**Aim of the exercise**
In the listing below, reproduce the lines from the line holding "Screen dimensions: 640x1139" through the end of the listing, inclusive, substituting "image" for "screenshot" and leaving all else unchanged. Leave the pictures out of your answer.

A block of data

________________

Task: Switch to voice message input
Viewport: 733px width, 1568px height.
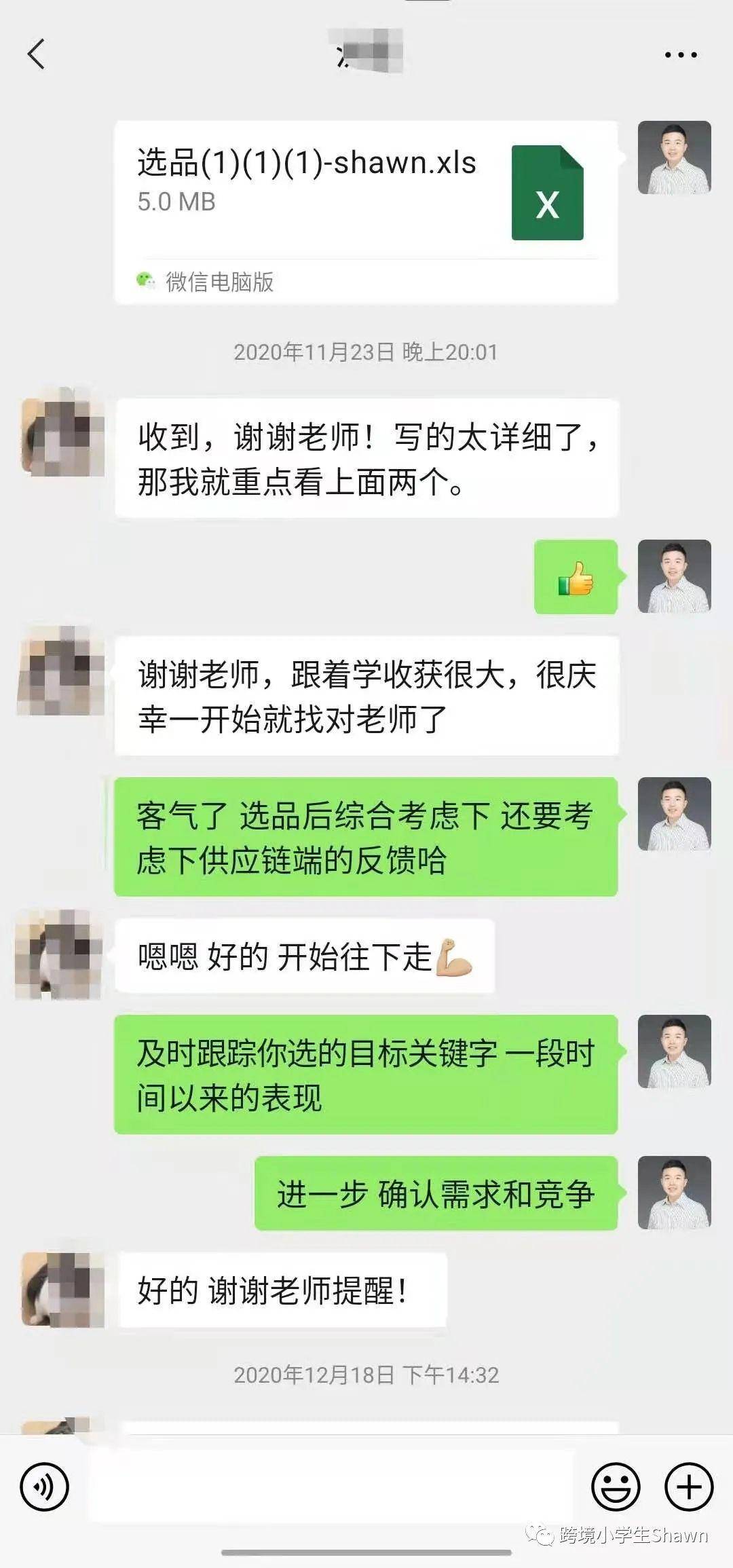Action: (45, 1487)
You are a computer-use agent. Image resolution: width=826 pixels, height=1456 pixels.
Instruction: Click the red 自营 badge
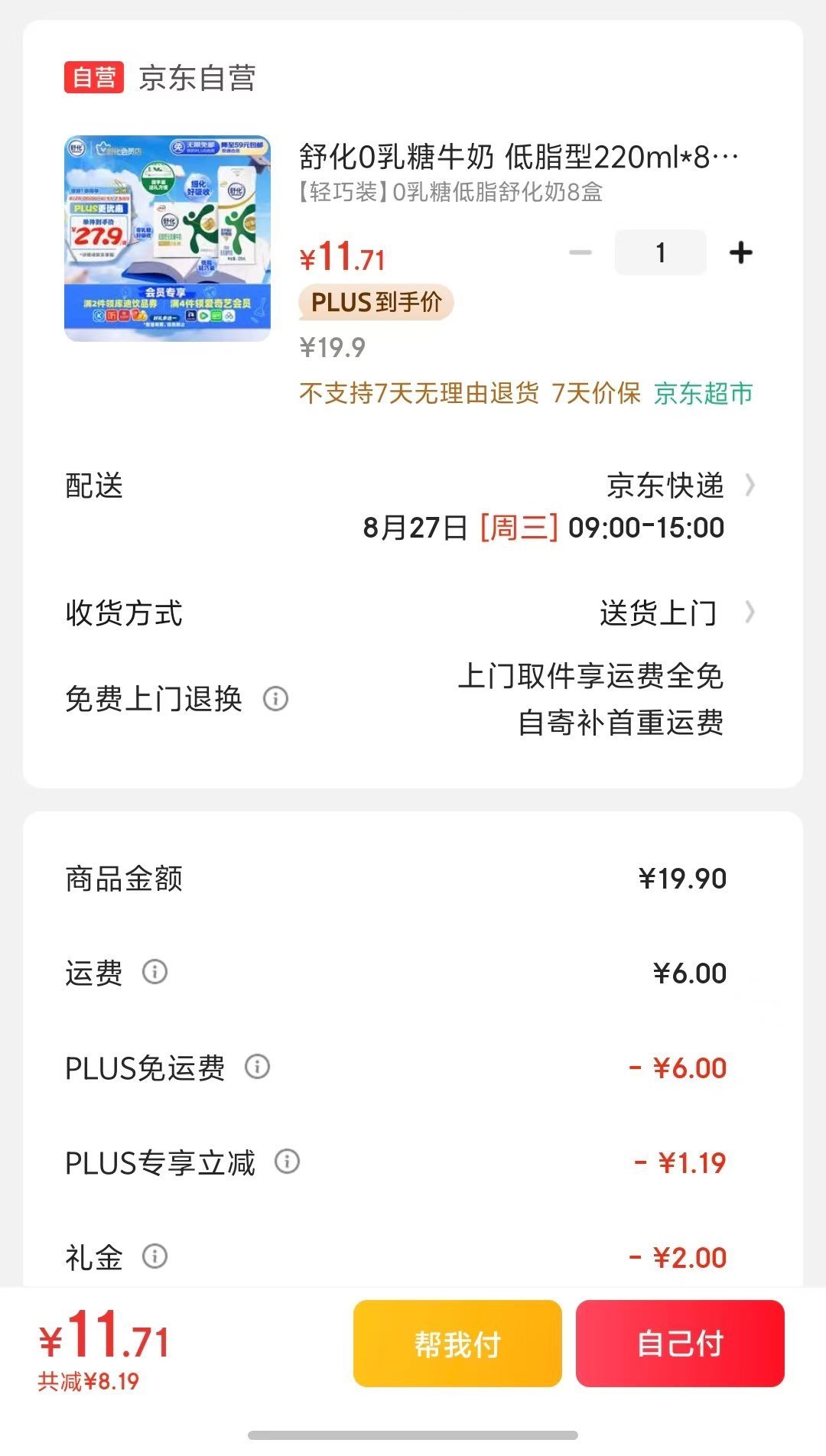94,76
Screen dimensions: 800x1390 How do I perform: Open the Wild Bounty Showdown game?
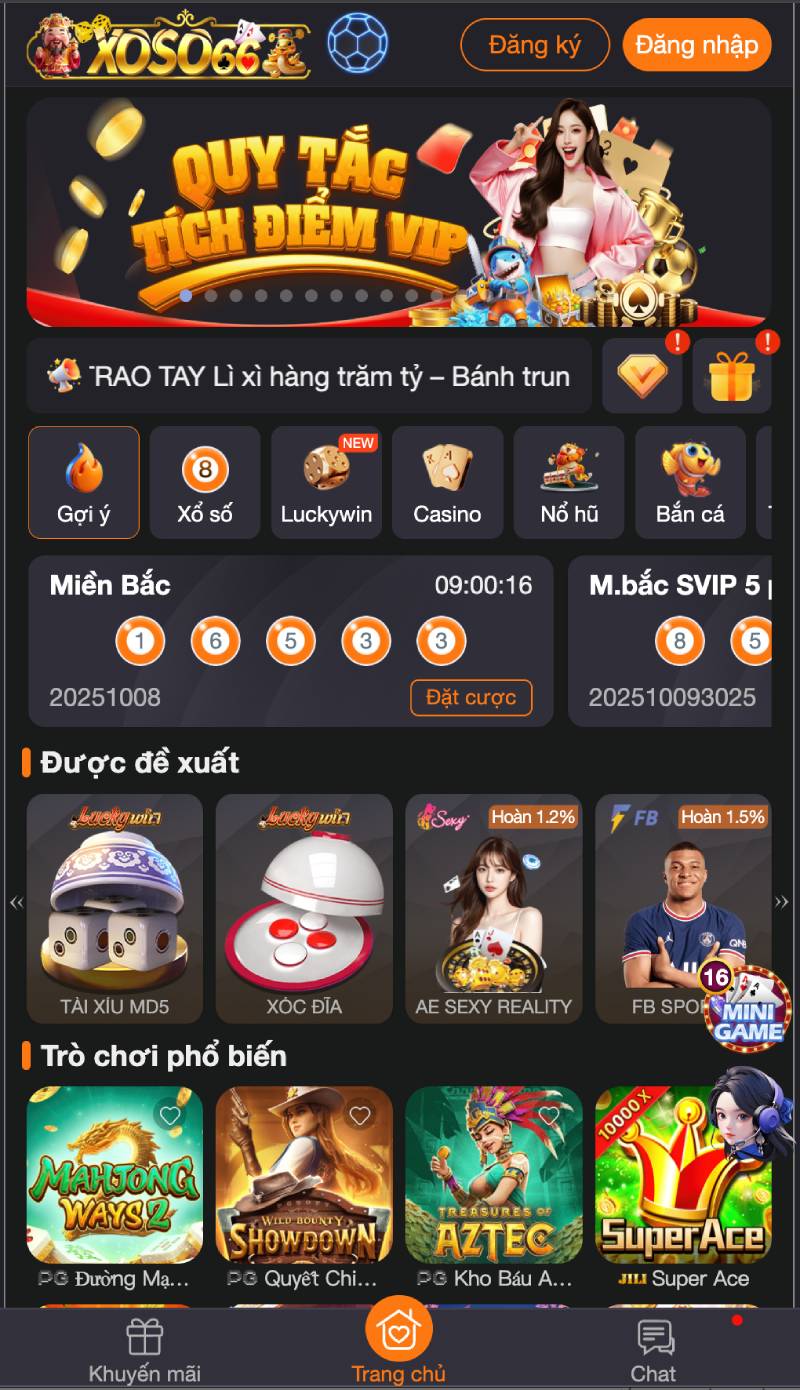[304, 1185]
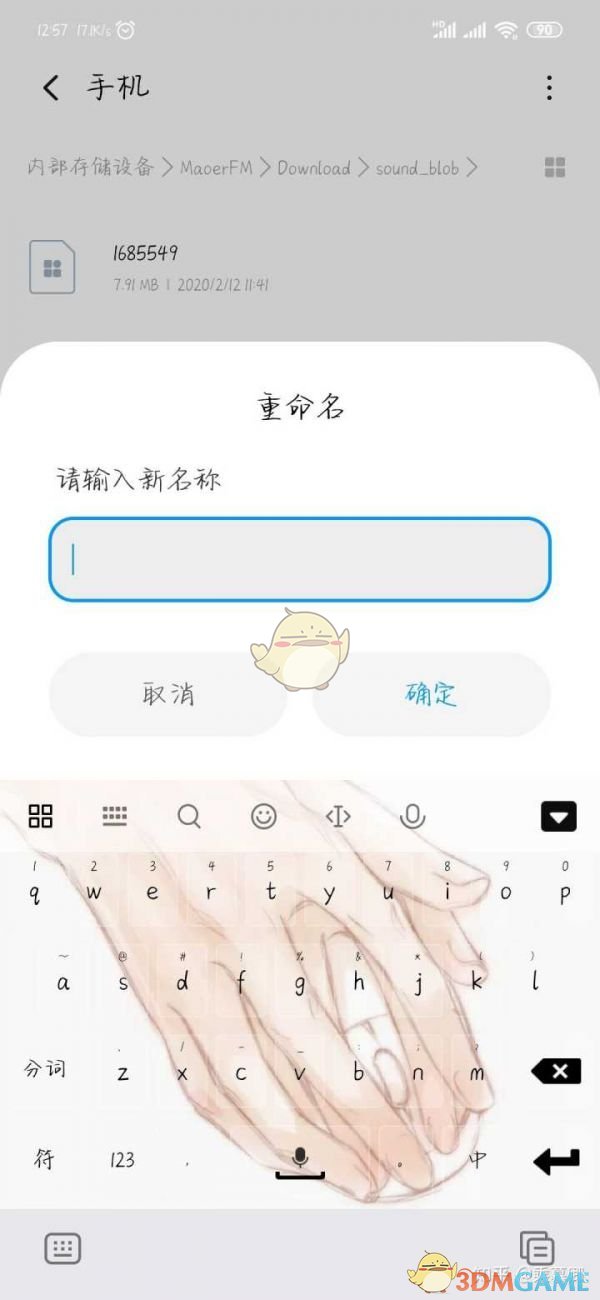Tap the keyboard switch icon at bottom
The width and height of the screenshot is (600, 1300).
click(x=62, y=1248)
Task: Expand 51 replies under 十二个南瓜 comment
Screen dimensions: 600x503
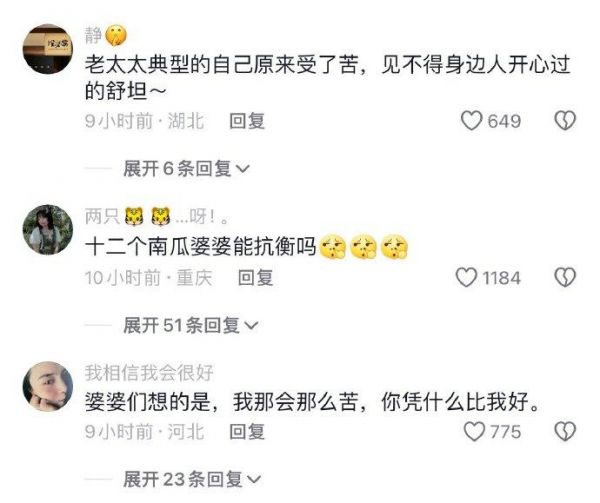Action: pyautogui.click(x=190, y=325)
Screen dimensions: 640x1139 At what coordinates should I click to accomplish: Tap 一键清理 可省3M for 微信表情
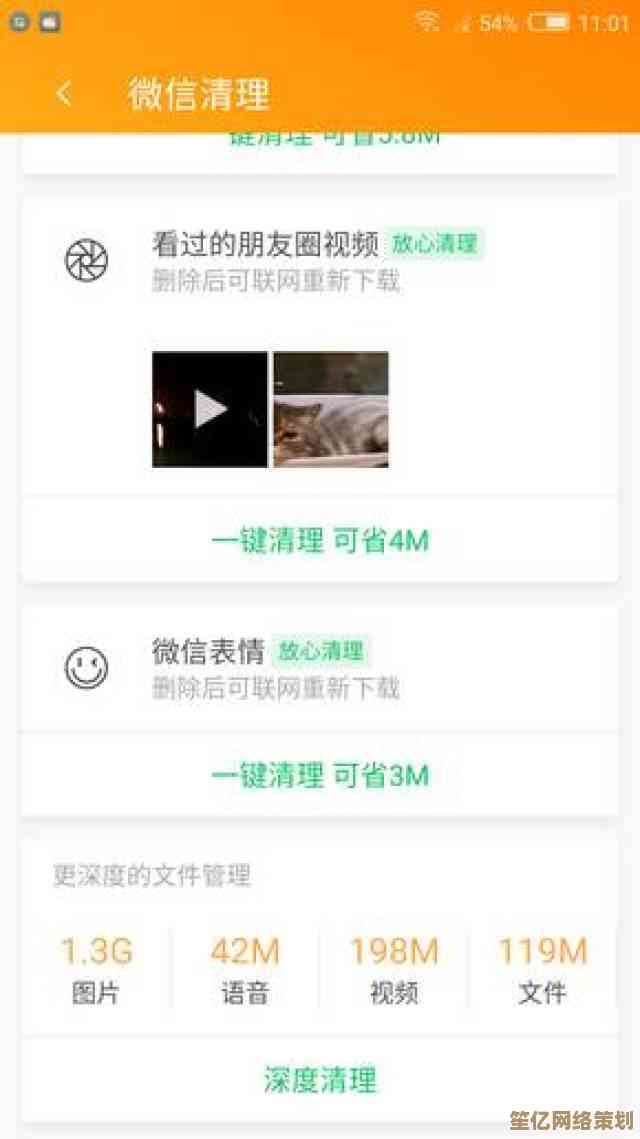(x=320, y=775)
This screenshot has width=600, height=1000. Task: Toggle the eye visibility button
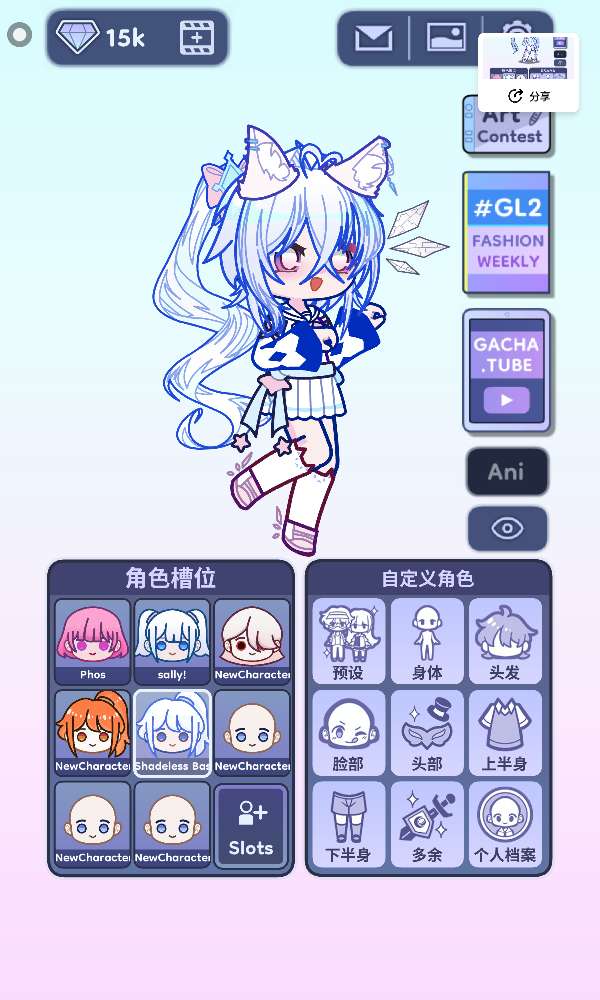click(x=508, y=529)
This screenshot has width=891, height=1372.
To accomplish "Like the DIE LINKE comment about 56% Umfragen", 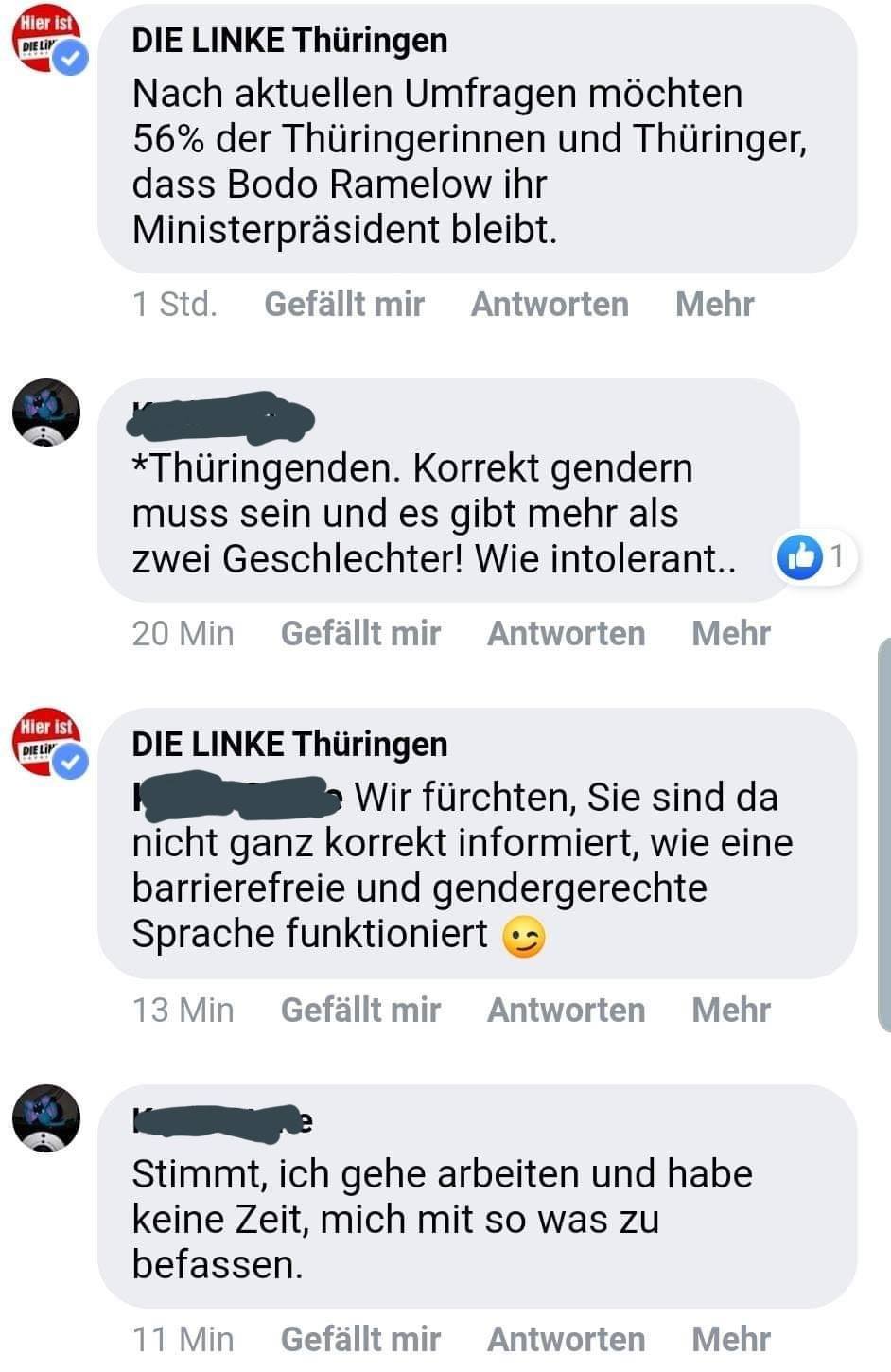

________________

**Task result**
Screen dimensions: 640x1139 At what coordinates should I click to accomplish: Tap 一键清理 可省3M for 微信表情
(x=320, y=775)
This image has width=600, height=1000. Task: Toggle the eye visibility button
click(x=508, y=529)
This image has width=891, height=1372.
To accomplish "Like the DIE LINKE comment about 56% Umfragen", 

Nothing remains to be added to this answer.